Dr. Cope and her team are looking for answers. “I’m interested in how microbes interact with each other in the sinuses,” she said. “If we see certain species of bacteria and fungi in our sequence data, I want to take them out into the lab and see how they play together. Is the combination causing more virulence? Could they be beneficial together?” At present, her team is using animal models to study the interplay of microbes.
Microbiome May Contribute to Asthma Development
Evidence strongly suggests that the microbiome of the lower airways may play a role in the development of asthma. Compared to people without asthma, the microbiota of people with asthma is commonly enriched for members of Proteobacteria. People with asthma also typically have a high bacterial burden and bacterial diversity in the lower airways. While no studies have yet demonstrated a direct causal link between microbial changes and the development of asthma, the composition of the airway microbiome is highly correlated with the degree of bronchial hyper-responsiveness. There’s also evidence to suggest that alterations to the oral microbiome may be associated with the development of childhood asthma. (Cell Host Microbe. 2015;17:592–602.)

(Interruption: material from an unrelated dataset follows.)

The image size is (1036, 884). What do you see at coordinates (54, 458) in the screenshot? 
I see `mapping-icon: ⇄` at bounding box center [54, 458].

“Some of these early microbial exposures during this important window of opportunity may be important in preventing asthma,” Dr. Cope said.
The gut microbiome may play a role in airway health
Scientists have noted links between gut microbiome composition and digestion, weight, and digestive diseases such as irritable bowel syndrome, and proven that manipulating the gut microbiome via fecal transplants is a highly effective treatment for recurrent Clostridium difficile infection. (Gastroenterol Hepatol (N Y). 2012;8:191–194; Infect Dis Clin North Am. 2015;29:109–122.)

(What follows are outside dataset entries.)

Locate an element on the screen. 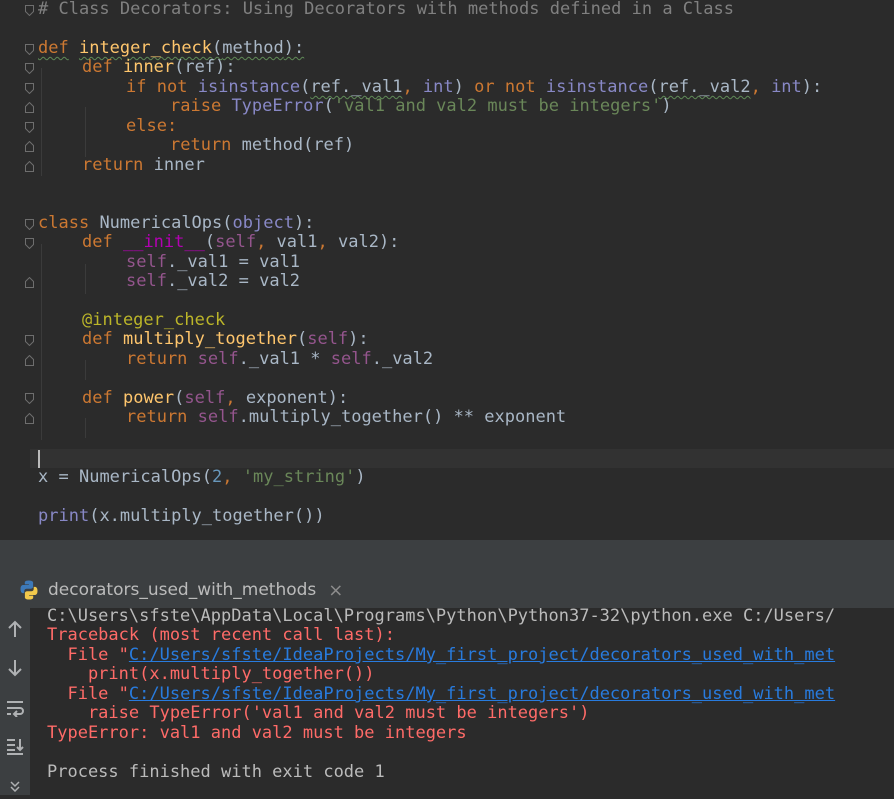 The width and height of the screenshot is (894, 799). identifier: val2 is located at coordinates (280, 281).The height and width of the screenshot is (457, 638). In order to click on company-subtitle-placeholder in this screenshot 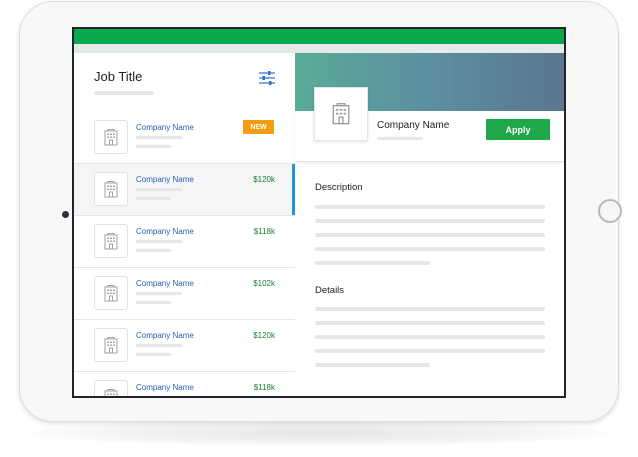, I will do `click(400, 138)`.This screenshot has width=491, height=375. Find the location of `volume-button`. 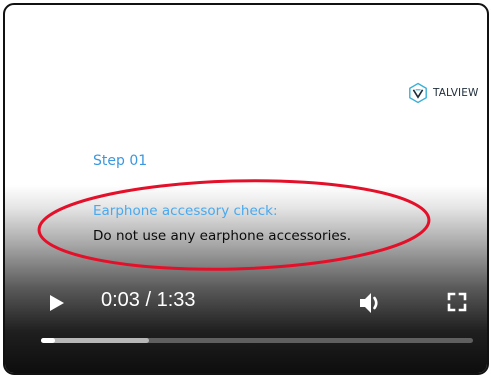

volume-button is located at coordinates (370, 303).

Evidence also suggests that the gut microbiome may play a role in the health and function of the heart, brain, and airways. “We don’t know yet how much the gut microbiome matters for chronic rhinosinusitis or airway inflammatory diseases,” Dr. Ramakrishnan said. “One possibility is that the gut, which houses the vast majority of the microbes on our insides, could be a spot where systemic immune priming occurs. This adds another wrinkle to the whole question of, should we be looking at the sinuses, the gut, or both?”
Microbiome-Based Treatments Won’t Be Available Soon
Despite widespread desire for more effective treatments for sinus and airway disease, researchers say it will likely be years before microbiome research leads to new clinical treatments.

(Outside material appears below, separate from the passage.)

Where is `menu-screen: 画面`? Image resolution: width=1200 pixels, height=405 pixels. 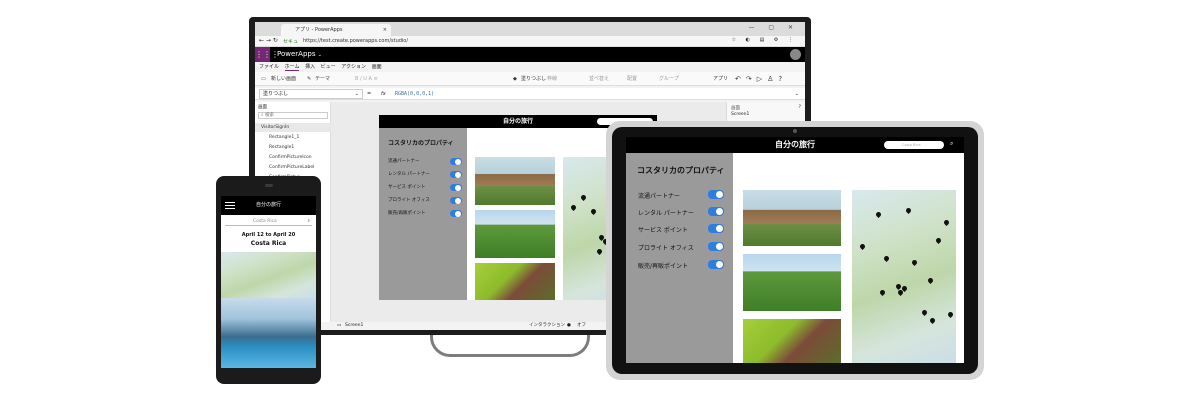 menu-screen: 画面 is located at coordinates (377, 67).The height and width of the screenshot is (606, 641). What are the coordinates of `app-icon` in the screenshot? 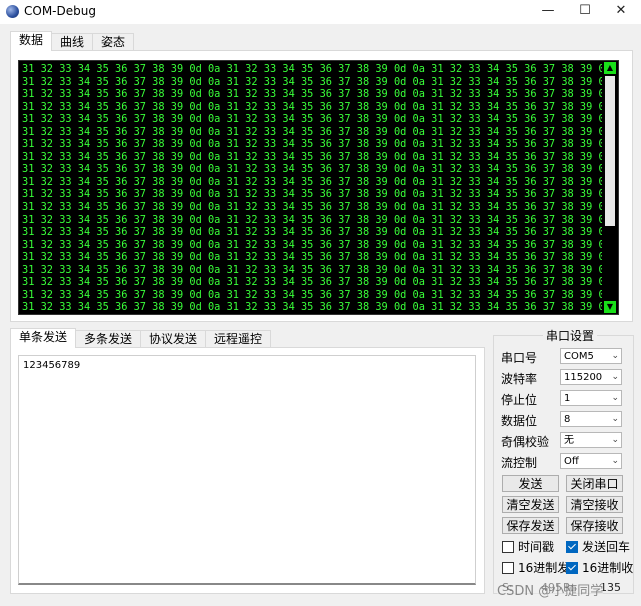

“I absolutely expect it will be three to five, or even more, years into the future,” Dr. Cope said. “There’s a lot of potential here; I don’t think we’ve really cracked it yet. But we’re still working on addressing core questions like, how do these altered microbial communities interact with the host system in the sinuses?”
Additional research is needed to determine why (and how) microbial disturbances occur, and to uncover the mechanisms by which changes in the microbiome might trigger inflammation and disease. “I think these mechanisms are really going to be the key to finding targeted interventions,” Dr. Chang said. Research may also teach clinicians how to safely tweak the sinus, oral, and upper and lower airway microbiomes.
“The microbiome isn’t a magic bullet; we can’t simply alter it in one manner and then everyone’s disease-free,” Dr. Cope said. “There’s a lot of basic research that’s still needs to be done to understand how to alter microbiota properly for specific groups of patients, and if doing so will help at all.”
Jennifer Fink is a freelance medical writer based in Wisconsin.